=== Problema da risolvere ===
Ricopia tutti i dati riportati qui sotto riga per riga, senza cambiare nulla.

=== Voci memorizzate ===
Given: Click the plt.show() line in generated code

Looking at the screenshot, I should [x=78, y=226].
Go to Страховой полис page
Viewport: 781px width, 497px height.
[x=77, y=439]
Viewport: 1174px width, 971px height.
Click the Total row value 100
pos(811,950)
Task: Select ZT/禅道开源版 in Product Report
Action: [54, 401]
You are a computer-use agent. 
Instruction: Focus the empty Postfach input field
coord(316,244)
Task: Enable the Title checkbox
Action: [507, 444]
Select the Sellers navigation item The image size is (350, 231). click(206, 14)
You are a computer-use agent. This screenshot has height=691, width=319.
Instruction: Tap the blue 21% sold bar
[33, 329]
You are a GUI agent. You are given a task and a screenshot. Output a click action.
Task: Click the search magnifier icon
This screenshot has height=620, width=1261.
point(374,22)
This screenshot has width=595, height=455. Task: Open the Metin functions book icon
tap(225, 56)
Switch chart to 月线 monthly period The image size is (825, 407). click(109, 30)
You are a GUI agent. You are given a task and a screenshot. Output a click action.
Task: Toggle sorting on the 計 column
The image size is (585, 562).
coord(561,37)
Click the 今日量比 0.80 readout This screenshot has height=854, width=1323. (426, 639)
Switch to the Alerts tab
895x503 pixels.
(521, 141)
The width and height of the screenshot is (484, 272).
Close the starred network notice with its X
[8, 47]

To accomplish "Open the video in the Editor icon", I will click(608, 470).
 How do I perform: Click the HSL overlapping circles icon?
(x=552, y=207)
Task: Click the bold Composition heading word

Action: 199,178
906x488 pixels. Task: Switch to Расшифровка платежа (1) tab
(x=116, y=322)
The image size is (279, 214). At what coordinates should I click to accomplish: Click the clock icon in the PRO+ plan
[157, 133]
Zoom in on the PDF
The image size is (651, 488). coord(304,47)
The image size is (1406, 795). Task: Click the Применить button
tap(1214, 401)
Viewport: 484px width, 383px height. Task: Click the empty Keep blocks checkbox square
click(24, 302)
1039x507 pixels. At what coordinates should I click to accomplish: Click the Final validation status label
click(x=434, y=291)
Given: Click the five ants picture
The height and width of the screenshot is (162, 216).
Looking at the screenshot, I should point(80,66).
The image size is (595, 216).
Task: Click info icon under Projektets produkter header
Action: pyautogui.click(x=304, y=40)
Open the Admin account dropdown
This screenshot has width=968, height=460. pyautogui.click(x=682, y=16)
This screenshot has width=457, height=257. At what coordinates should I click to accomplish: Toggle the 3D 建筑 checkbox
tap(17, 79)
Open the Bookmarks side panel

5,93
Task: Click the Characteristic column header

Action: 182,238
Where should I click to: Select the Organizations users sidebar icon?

=== Soluzione ===
Given: Click the plt.show() line in generated code

Looking at the screenshot, I should [x=78, y=226].
Go to Страховой полис page
Viewport: 781px width, 497px height.
[x=77, y=439]
Viewport: 1174px width, 971px height.
Click the Total row value 100
pos(811,950)
Task: Select ZT/禅道开源版 in Product Report
Action: [54, 401]
You are a computer-use agent. 
Instruction: Focus the empty Postfach input field
coord(316,244)
Task: Enable the Title checkbox
Action: [507, 444]
Select the Sellers navigation item The image size is (350, 231). click(206, 14)
You are a computer-use agent. This screenshot has height=691, width=319.
Instruction: Tap the blue 21% sold bar
[33, 329]
You are a GUI agent. You are given a task and a screenshot. Output a click action.
Task: Click the search magnifier icon
This screenshot has height=620, width=1261.
point(374,22)
This screenshot has width=595, height=455. Task: Open the Metin functions book icon
tap(225, 56)
Switch chart to 月线 monthly period The image size is (825, 407). click(109, 30)
You are a GUI agent. You are given a task and a screenshot. Output a click action.
Task: Toggle sorting on the 計 column
The image size is (585, 562).
coord(561,37)
Click the 今日量比 0.80 readout This screenshot has height=854, width=1323. (426, 639)
Switch to the Alerts tab
895x503 pixels.
(521, 141)
The width and height of the screenshot is (484, 272).
Close the starred network notice with its X
[8, 47]

To accomplish "Open the video in the Editor icon", I will click(608, 470).
 How do I perform: Click the HSL overlapping circles icon?
(x=552, y=207)
Task: Click the bold Composition heading word

Action: 199,178
906x488 pixels. Task: Switch to Расшифровка платежа (1) tab
(x=116, y=322)
The image size is (279, 214). At what coordinates should I click to accomplish: Click the clock icon in the PRO+ plan
[157, 133]
Zoom in on the PDF
The image size is (651, 488). coord(304,47)
The image size is (1406, 795). Task: Click the Применить button
tap(1214, 401)
Viewport: 484px width, 383px height. Task: Click the empty Keep blocks checkbox square
click(24, 302)
1039x507 pixels. At what coordinates should I click to accomplish: Click the Final validation status label
click(x=434, y=291)
Given: Click the five ants picture
The height and width of the screenshot is (162, 216).
Looking at the screenshot, I should point(80,66).
The image size is (595, 216).
Task: Click info icon under Projektets produkter header
Action: pyautogui.click(x=304, y=40)
Open the Admin account dropdown
This screenshot has width=968, height=460. pyautogui.click(x=682, y=16)
This screenshot has width=457, height=257. At what coordinates should I click to accomplish: Toggle the 3D 建筑 checkbox
tap(17, 79)
Open the Bookmarks side panel

5,93
Task: Click the Characteristic column header

Action: 182,238
Where should I click to: Select the Organizations users sidebar icon?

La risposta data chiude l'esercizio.